Even membership in the Order of the Argent Shield wasn’t enough to spare someone of suspicions. If anything, it seemed to make them more suspicious. They were a superstitious, nearly xenophobic bunch, to be avoided if possible.

Still...they had a job to do. They needed supplies, and food, and Farhaven was doing well enough to be able to provide them with what they needed. The Fall had been kind to Farhaven: far enough from any ley-lines, Vreech had never attacked here, and its isolated location and fortified walls had dissuaded raiding bands. Their local militia was even talented enough to be able to handle minor issues like kobolds or goblins or the occasional random bandits, which meant that the only things to draw the Order to these lands were serious threats. In this particular case, a howlbear.

When the Corteggio caravan passed along word of a howlbear in the woods near Farhaven, Issarel had groaned. It was exactly the sort of issue that the Order existed to take care of...but it was also exactly the sort of issue that would cause trouble. Too strong and dangerous to allow to roam wild; too strong and dangerous for the militia to be able to deal with. Penetrating its thick hide took strong, precise blows, and teamwork that spoke of training at a level rarely seen in simple militias… or powerful magic. And since the militia was unlikely to admit that the Order fielded better, stronger warriors, they would simply assume magic. As the Repudiators always did. Arguing with them would be as pointless as debating with the town’s palisade.

He’d been able to negotiate a relatively fair trade with them - mostly trade goods, as he didn’t trust the food they’d offer, though a “pick your own” approach on some of the outer farms afterwards would supplement what they’d been able to hunt. It was more of a formality than anything; they would have hunted the howlbear anyway, but getting something out of it other than a thrashing was a definite perk.

Which is how they were out here now, following the game trails, looking for a creature that almost certainly massed more than Issarel and Lathai both. It was days like this that made him wish that the Order hadn’t had to leave the Tower all those many years ago. It would have made this whole event so much easier….

* * * * *

In the end, it had taken two days of hunting to find the howlbear’s trail, and an additional day to track it back to its lair. The attack had gone better than he’d hoped, only resulting in a broken crossbow, a vambrace that desperately needed replacement, and a few cracked ribs on his part. Resting for a day gave them plenty of time to smoke the howlbear meat, enough that they’d be able to eat the greasy stuff until they got sick of it. Which, as Lathai pointed out, would come long before they actually ran out of it. The laugh she earned for that made him ache.

Lugging the beast’s head back to Farhaven was unpleasant - the day was hot enough that it stank, even with some crushed mint smeared across their upper lips - but it earned them some begrudging respect from the militia.

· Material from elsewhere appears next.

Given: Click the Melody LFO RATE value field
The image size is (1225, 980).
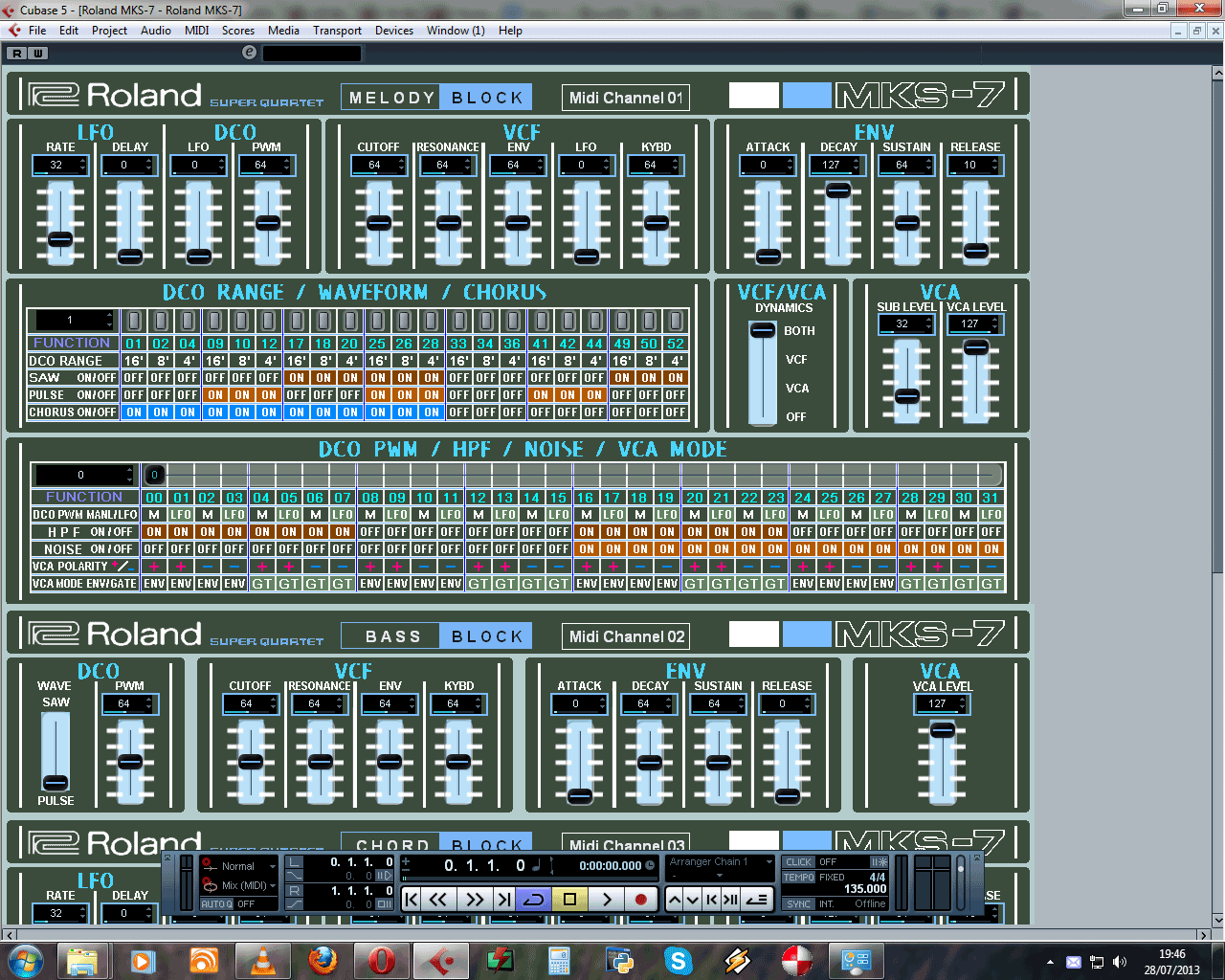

It made the second round of negotiations a little easier, substituting a vambrace and a crossbow for a bolt of wool - easy enough that Issarel started getting a bit suspicious.

He gave a signal to Lathai, and she started scanning the area. A moment later, she drew an arrow and nocked it in one smooth motion, bringing the point to bear on one of the rooftops near the wall.

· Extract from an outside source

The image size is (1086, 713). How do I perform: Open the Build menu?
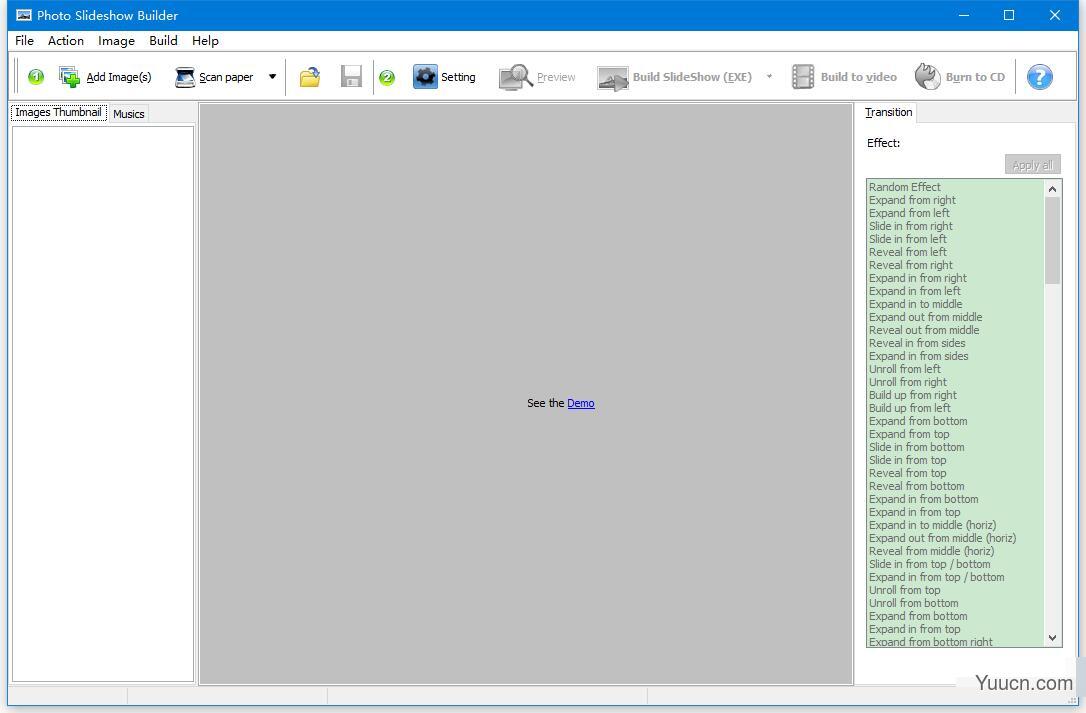tap(163, 41)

“Have your sniper stand down!” she snarled at the militia captain, looking down the arrow at the crossbow-wielding man half-obscured by a chimney. “I’m a good enough shot to have taken down a howlbear, I’m certain that I won’t have any problems skewering him.

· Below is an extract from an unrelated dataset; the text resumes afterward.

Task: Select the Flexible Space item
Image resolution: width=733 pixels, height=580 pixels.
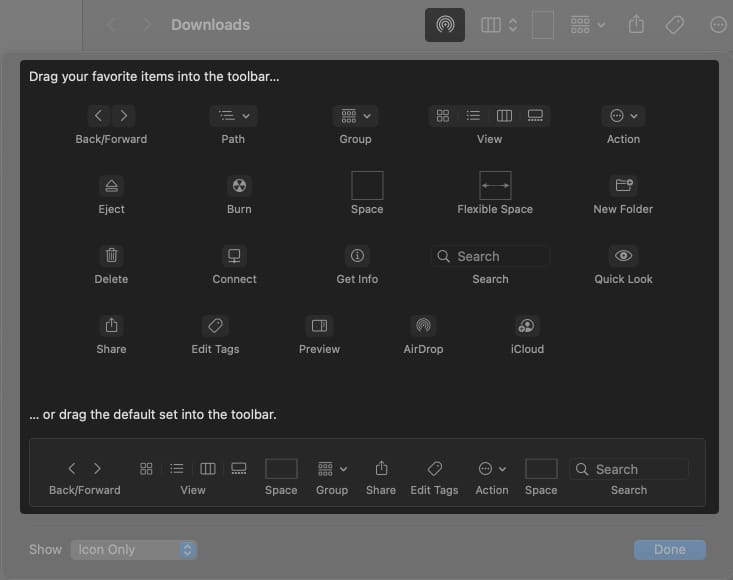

After a tense moment while nobody moved, Issarel looked around non-plussed. “Well?” he prompted the militia, who begrudingly made a motion. A moment later, the archer put down the crossbow and moved out of sight.

Issarel beamed at them, a wide, friendly smile that got nowhere near his eyes. “See? We’ll just take our payment and head out now, if you don’t mind.” He dropped his hand to his sword hilt. The militia captain glowered at him, but gave a quick order, and in a few minutes, Issarel and Lathai were safely out of arrow range.

“Not bad for a few days’ work, Commander,” she said to him, giving him a lopsided grin. He snorted, trying not to laugh, feeling his ribs ache again.